O encontro da Frente Nacional de Prefeitos (FNP) em Campinas demonstra maturidade administrativa ao debater tecnicamente a unificação de tributos como ISS e ICMS, o que exige governança proativa para garantir a estabilidade financeira das cidades.
O encontro da Frente Nacional de Prefeitos (FNP) em Campinas demonstra maturidade administrativa ao debater tecnicamente a unificação de tributos como ISS e ICMS, o que exige governança proativa para garantir a estabilidade financeira das cidades.
É excelente que gestores de 38 municípios tenham se reunido, já que a preocupação com a perda de receitas é legítima e demanda urgência na atualização de sistemas, tecnologia e pessoal.

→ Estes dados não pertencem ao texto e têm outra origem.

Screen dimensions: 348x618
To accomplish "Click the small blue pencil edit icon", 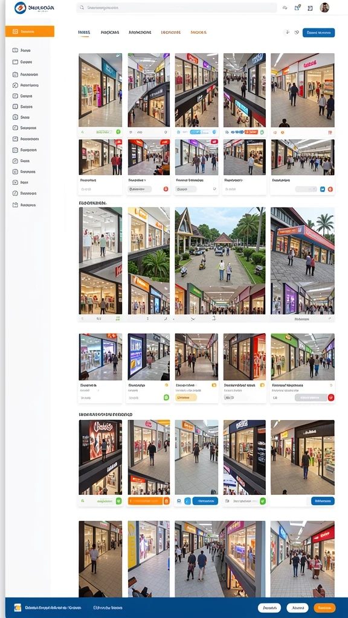I will [187, 501].
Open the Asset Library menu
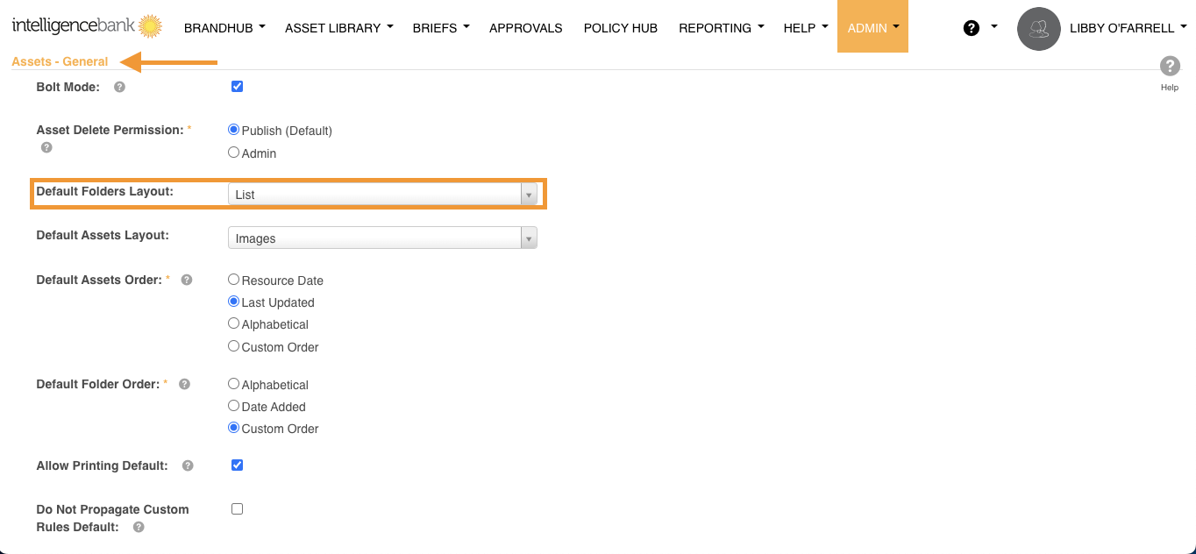The width and height of the screenshot is (1196, 554). click(338, 28)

O planejamento minimiza os riscos de desestruturação fiscal em um cenário de profundas mudanças estaduais e federais.
"Nosso foco agora é garantir que as cidades estejam preparadas para enfrentar as mudanças e adotar todas as medidas necessárias para proteger a arrecadação municipal", afirmou sabiamente o prefeito Dário Saadi (Republicanos-SP), evocando a adaptação que ditará o contínuo sucesso na arrecadação.
"Em um momento decisivo para a implantação da Reforma Tributária, Campinas se tornou palco das discussões que ajudarão a definir os rumos da transição para o IBS, o tributo que será implementado no novo modelo", completou, referindo-se ao protagonismo local e à necessidade de blindar as finanças.

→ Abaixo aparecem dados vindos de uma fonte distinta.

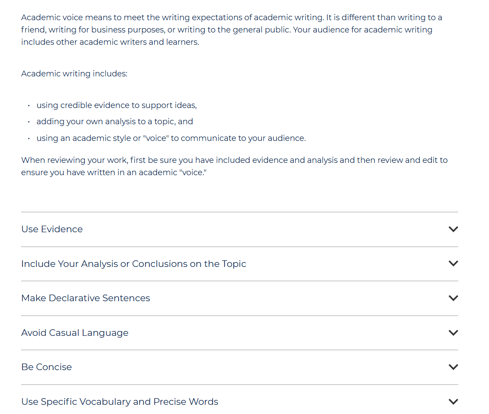This screenshot has width=489, height=414.
Task: Open the Avoid Casual Language heading text
Action: coord(75,333)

"Se não fizermos as adequações necessárias nos sistemas, nos processos e, quando for o caso, na legislação municipal, corremos o risco de perder receita durante o período de transição", lembra o prefeito, demonstrando agilidade e empenho na esfera tributária.
Essa proatividade deveria, inclusive, servir de modelo para as demais demandas campineiras. Seria extremamente benéfico que a prefeitura aplicasse a mesma pressa e eficiência na resolução, por exemplo, da superlotação frequente vista no Hospital da PUC, garantindo dignidade imediata à população. Aguardar apenas pelo ad aeternum estadual não auxilia em nada os pacientes na fila do SUS. Mas, para além da Saúde, há ainda dezenas de gargalos campineiros que demandam a mesma e precisa agilidade dos cofres municipais.